The ‘Wealth Effect’ Takes a Hit as Highest Earners Start Fearing Recession

On a day when headline inflation reports showed prices increases stubbornly staying about 8%, a deeper dive into the impact that figure is having on the psyche of spending is warranted, as high-earning, wealthy consumers are joining the less affluent in adopting a more cautious stance and outlook.

This, as the stock market is down 25% year-to-date, real estate prices retreating, interest rates on the rise and prices continuing to climb with 40-year record inflation threatening to burst into open recession.

At some point even the more monied among us start sweating a troubled economy, as seems to be the case in the fourth quarter of 2022. Even as the U.S. Bureau of Labor Statistics (BLS) released September pricing data on Thursday (Oct. 13) showing another month-over-month rise in costs, some Wall Street stalwarts began to show inflationary stressors.

Per the BLS numbers released Thursday, prices for everything except gas, used cars and apparel rose again in September, coming in at 8.2% this year through September, which is an incremental improvement from August’s 8.3% rate, but at a more accelerated rate.

As was widely reported, Citi analyst Arren Cyganovich downgraded American Express to Sell from Neutral, saying in a client communiqué that “While the recession is projected to be mild, the impact to our EPS can be rather large as we are coming off of record low credit losses and are now forecasting slightly higher than normal credit losses in 2024.”

Underlying this is “the wealth effect,” an economic theory positing that the more financially secure people feel, the more money they spend in both amount and frequency.

PYMNTS’ Karen Webster analyzed downsides of this in “Why Retailers Should Worry About Inflation but Dread the Wealth Effect,” acknowledging the impact of inflation on lower earners, and saying “it’s the wealth effect that is the more important determinant of whether consumers with money to spend will actually open their digital wallets and spend it.”

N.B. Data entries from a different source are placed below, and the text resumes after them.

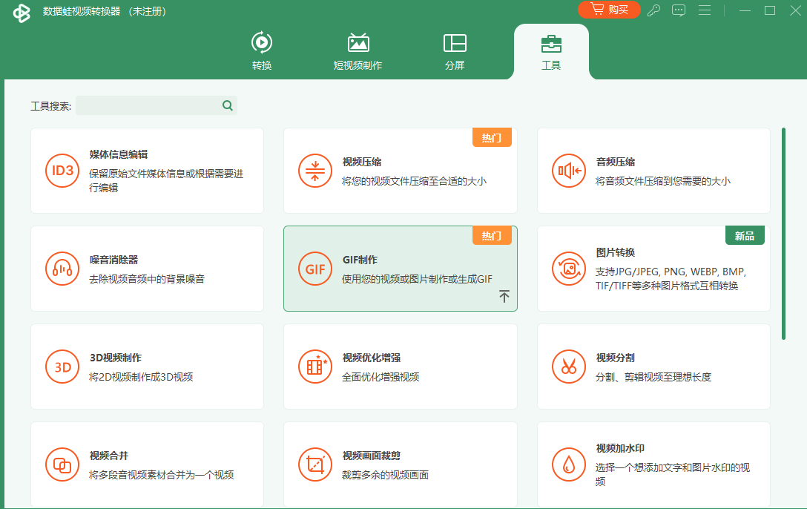Switch to the 转换 tab

point(262,51)
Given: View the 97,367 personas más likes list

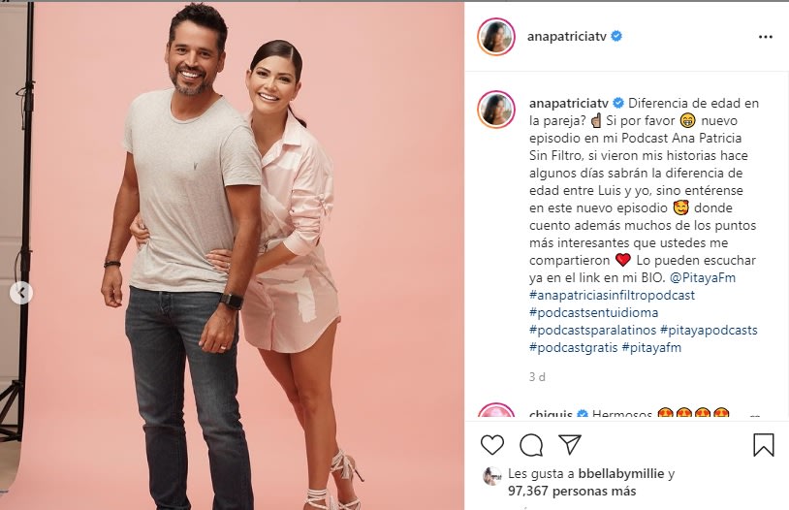Looking at the screenshot, I should pyautogui.click(x=572, y=491).

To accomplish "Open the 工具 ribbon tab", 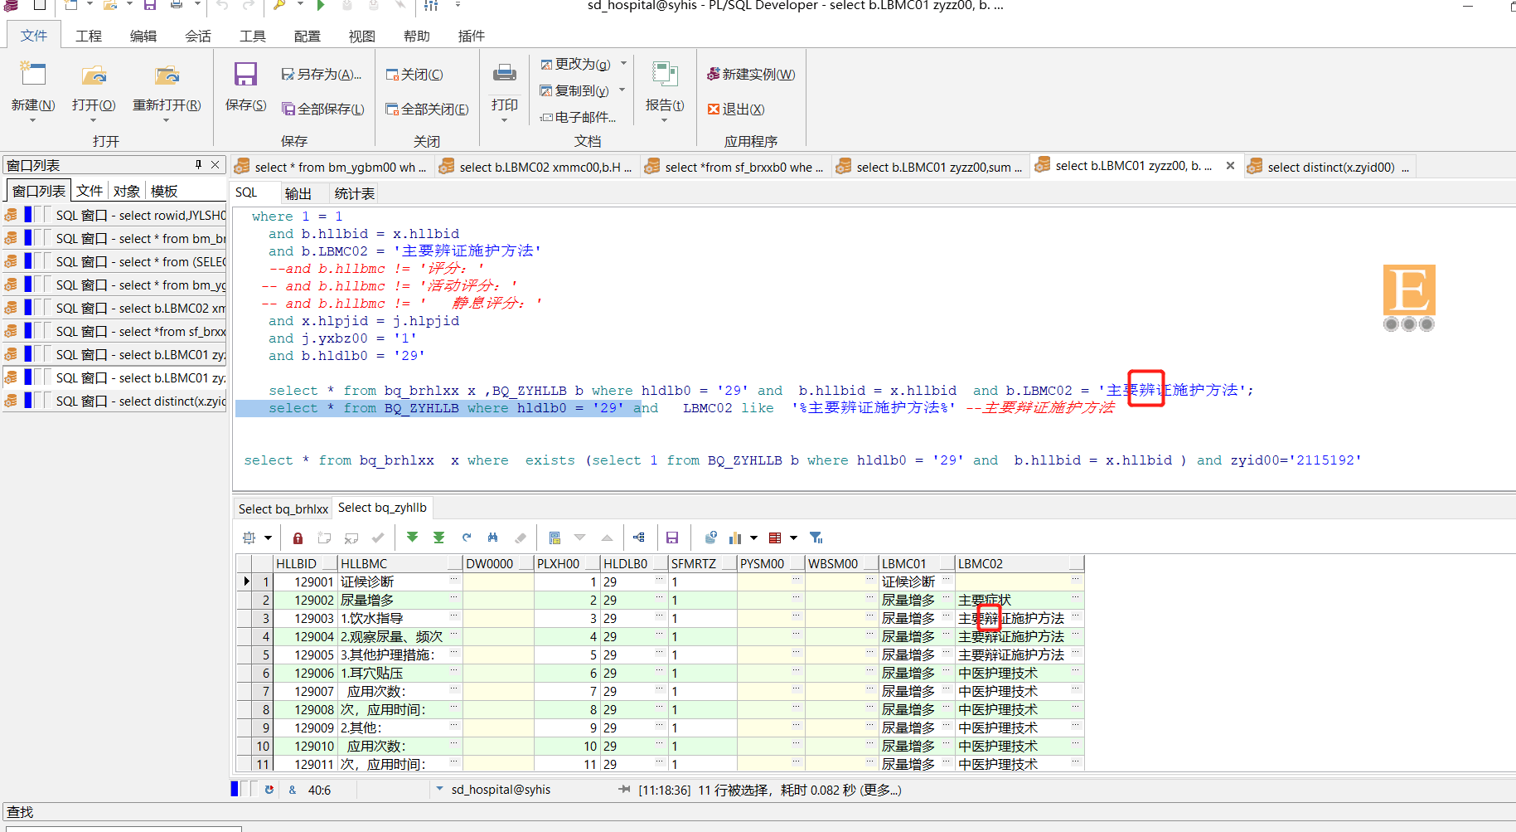I will pyautogui.click(x=253, y=36).
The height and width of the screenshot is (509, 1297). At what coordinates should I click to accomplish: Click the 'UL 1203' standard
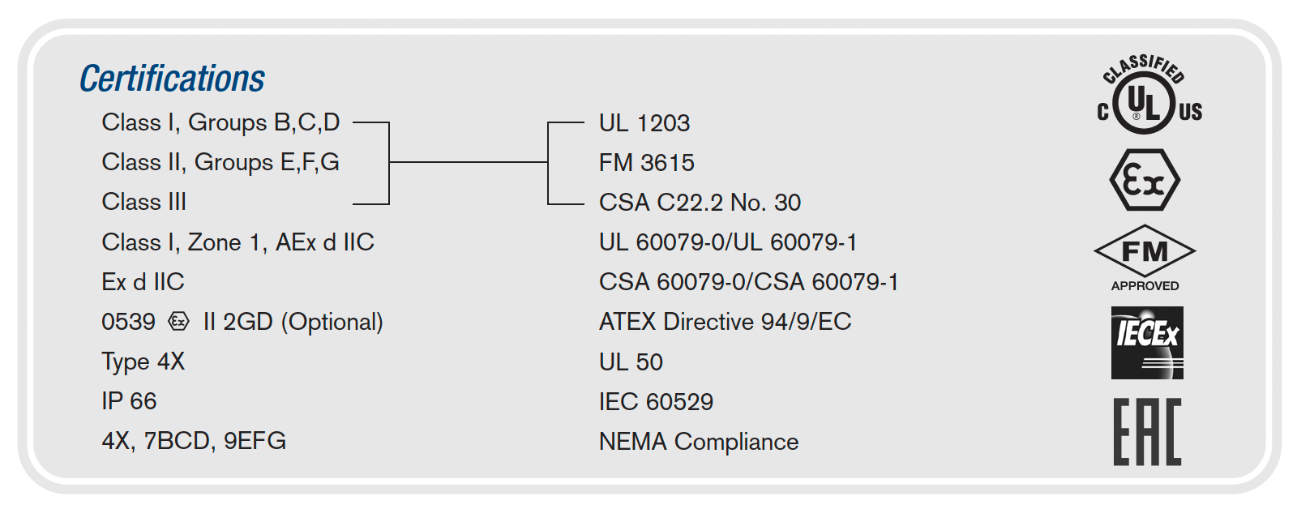point(644,123)
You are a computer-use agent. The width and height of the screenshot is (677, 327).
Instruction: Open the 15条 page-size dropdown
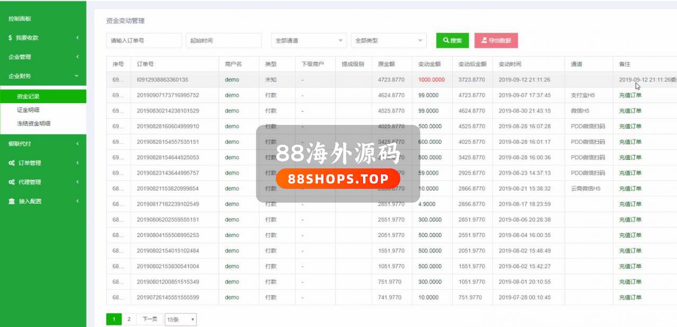tap(180, 320)
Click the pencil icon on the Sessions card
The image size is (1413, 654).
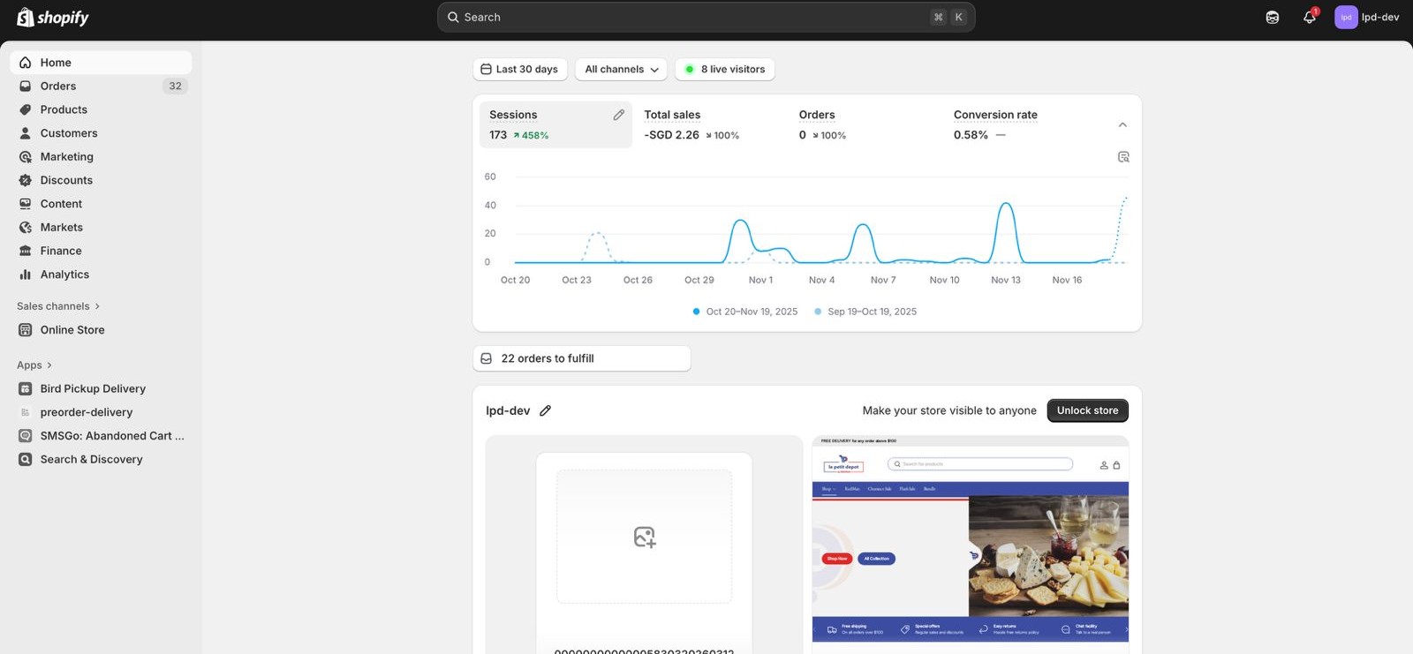pyautogui.click(x=618, y=115)
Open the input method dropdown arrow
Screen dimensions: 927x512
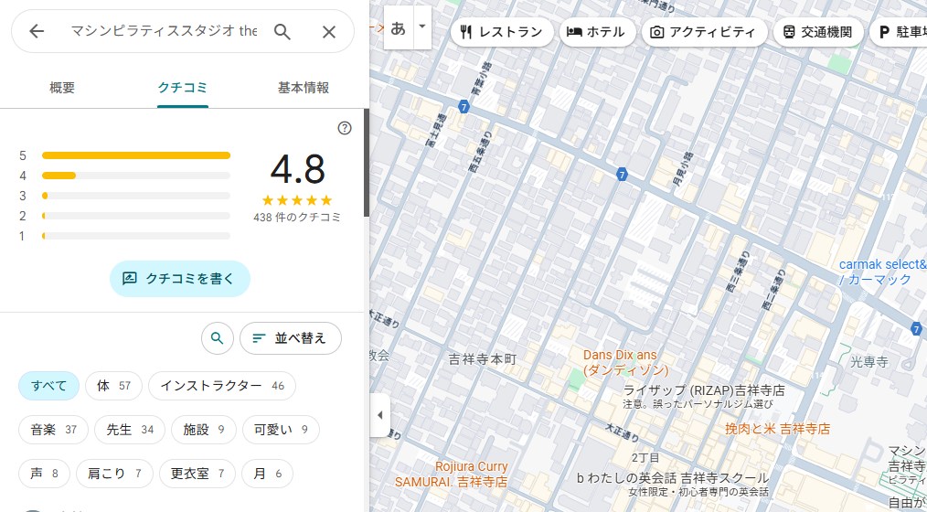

She added, “That’s particularly true for high earners — they have probably had the greatest proportion of wealth destroyed, in part by the massive drop in stock prices, and they could be hit more if the continued decrease in housing demand sends housing prices south. Because high earners account for so much of the retail economy, their pull-back in spending could be the most damaging to it.”

We saw evidence of this starting in summer, with PYMNTS reporting, “The share of high-income consumers living paycheck to paycheck increased by nine percentage points in June. The survey found that the share of consumers earning more than $100,000 a year who were living paycheck to paycheck leapt from 36% in May to 45% in June.”

Underscoring that, new PYMNTS data being published in October finds that 42.5% of those earning over $100,000 per year believe that the economy is already in a recession.

See also: $100K+ Households Saw Biggest Increase in Paycheck-to-Paycheck Living

Secure No More

While luxury retail has continued to perform well in the face of inflation this year, recession is another matter, and high earners who often have stock holdings to match are starting to get spooked as the value of their investments decreases, inevitably leading to belt-tightening.

According to the PYMNTS study “Consumer Inflation Sentiment: Inflation Slowly Ebbs, But Consumer Outlook Remains Gloomy” based on surveys of close to 2,200 U.S. consumers, “Overall, 32% of consumers expect their financial standing to worsen in the next year, down ever-so-slightly from 35% in July,” a statistic that includes high earning Americans.

That report added, “Consumers say that the rising cost of essentials such as groceries, housing and fuel forces severe cutbacks on discretionary spending, and 70% of the surveyed consumers who made retail purchases have cut down on nonessential retail spending,” with 61% of those surveyed saying their households cannot handle any further price increases.”

Insulated from 2022 price hikes until now, wealthier Americans are likely to begin cutting back in their own way, be that the lower priced SUV or a high-end vacation not taken.

As Webster wrote, “Some dismal scientists worry that future stock market and housing market instability at the levels experienced in the first half of 2022 could further weaken those household balance sheets and dent GDP growth. Why? Because consumers may not spend — even those with money in their accounts who could spend — unless they feel confident that their financial situation is secure.”